**Tasks**
1. In the news article below about the hatchet killings, which judge issued the ruling?
2. Copy out everything in the news article below about the hatchet killings, from "According to charging" down to "autopsy was performed.".
3. Please extend the news article below about the hatchet killings, picking up after its last sentence.

**Page text**
▬▬▬
A homeless Seattle man who was charged with killing two strangers with a hatchet two years ago has been found not guilty by reason of insanity and ordered to remain at Western State Hospital.
Michael LaRosa, 28, has been treated at the mental hospital following his arrest for the slayings of Joseph LaMagno, 58, and Dale Richard Holme, 64, in November 2010. The ruling last week by King County Superior Court Judge Bill Bowman followed a bench trial that relied on psychiatric evaluations from at least four Western State physicians, court documents show.
LaRosa’s family has said he had a long struggle with mental illnesses before the unprovoked slayings of the two men, who were attacked one day apart.
According to charging documents, LaRosa claimed he was hearing voices when he killed LaMagno outside a Capitol Hill grocery on Nov. 22, 2010. The slaying happened in full view of schoolchildren, people on the street and a Metro bus full of passengers, prosecutors said.
LaRosa told police that he believed that LaMagno told him, “I gave your sister herpes, without having it,” according to the criminal charges.
Three months after LaRosa was arrested for LaMagna’s death, prosecutors charged him with the Nov. 21 slaying of Holmes in the Chinatown International District.
Holme had been found slumped at the base of a loading dock at Fifth Avenue South and South Weller Street with head injuries that were initially investigated as possibly related to a fall. Police did not connect the cases until after an autopsy was performed.
▬▬▬
**Entries shown**
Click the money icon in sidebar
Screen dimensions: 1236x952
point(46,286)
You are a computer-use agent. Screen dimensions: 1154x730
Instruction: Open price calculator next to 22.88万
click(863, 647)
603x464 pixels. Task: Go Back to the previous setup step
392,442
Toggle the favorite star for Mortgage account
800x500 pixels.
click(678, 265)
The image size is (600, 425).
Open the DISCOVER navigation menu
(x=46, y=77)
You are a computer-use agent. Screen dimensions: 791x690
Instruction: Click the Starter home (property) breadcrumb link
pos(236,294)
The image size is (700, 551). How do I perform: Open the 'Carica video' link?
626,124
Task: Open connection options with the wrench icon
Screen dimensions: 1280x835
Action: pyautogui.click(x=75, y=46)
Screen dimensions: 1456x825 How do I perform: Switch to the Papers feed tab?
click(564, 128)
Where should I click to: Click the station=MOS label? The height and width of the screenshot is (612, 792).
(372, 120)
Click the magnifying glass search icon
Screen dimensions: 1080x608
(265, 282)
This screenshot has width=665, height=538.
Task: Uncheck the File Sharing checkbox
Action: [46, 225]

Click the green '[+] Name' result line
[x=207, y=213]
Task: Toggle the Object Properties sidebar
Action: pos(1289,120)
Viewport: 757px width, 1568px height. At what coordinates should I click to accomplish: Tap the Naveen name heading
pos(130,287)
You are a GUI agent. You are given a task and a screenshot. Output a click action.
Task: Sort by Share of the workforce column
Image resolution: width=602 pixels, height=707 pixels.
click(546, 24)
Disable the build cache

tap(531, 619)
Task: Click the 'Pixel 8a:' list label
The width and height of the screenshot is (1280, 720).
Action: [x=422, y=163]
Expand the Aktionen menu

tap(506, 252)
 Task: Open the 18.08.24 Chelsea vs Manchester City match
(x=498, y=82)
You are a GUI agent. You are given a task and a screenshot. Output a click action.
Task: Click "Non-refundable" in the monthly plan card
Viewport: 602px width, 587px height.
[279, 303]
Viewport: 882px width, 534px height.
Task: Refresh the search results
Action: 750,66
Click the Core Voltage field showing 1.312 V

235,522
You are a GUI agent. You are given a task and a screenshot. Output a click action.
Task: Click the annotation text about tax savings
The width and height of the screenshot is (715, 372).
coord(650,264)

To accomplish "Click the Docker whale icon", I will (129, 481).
▬▬▬
**Responses**
1. King County Superior Court Judge Bill Bowman.

2.
According to charging documents, LaRosa claimed he was hearing voices when he killed LaMagno outside a Capitol Hill grocery on Nov. 22, 2010. The slaying happened in full view of schoolchildren, people on the street and a Metro bus full of passengers, prosecutors said.
LaRosa told police that he believed that LaMagno told him, “I gave your sister herpes, without having it,” according to the criminal charges.
Three months after LaRosa was arrested for LaMagna’s death, prosecutors charged him with the Nov. 21 slaying of Holmes in the Chinatown International District.
Holme had been found slumped at the base of a loading dock at Fifth Avenue South and South Weller Street with head injuries that were initially investigated as possibly related to a fall. Police did not connect the cases until after an autopsy was performed.

3.
When homicide investigators talked to LaRosa about Holme’s slaying, LaRosa said he thought that Holme had given him a cigarette poisoned with gasoline, according to charging papers.
LaRosa said that he “felt like I had to defend myself” against Holme, so he pulled out the hatchet and struck the man “up to five times” in the head, charges said. After the attack, LaRosa put the weapon in his backpack and “casually walked away,” charging paperwork said.
Prosecutors said DNA from LaMagno and Holme was found on the hatchet in LaRosa’s backpack.
LaRosa was diagnosed more than 10 years ago with paranoid schizophrenia and placed on medication, his half-brother, Paul Umland, told The Times. Since moving to Seattle nearly five years ago, LaRosa had become a patient at Sound Mental Health on Capitol Hill and enrolled in Seattle Mental Health Court, a program designed to get mentally ill defendants treatment while their criminal case is working through the system.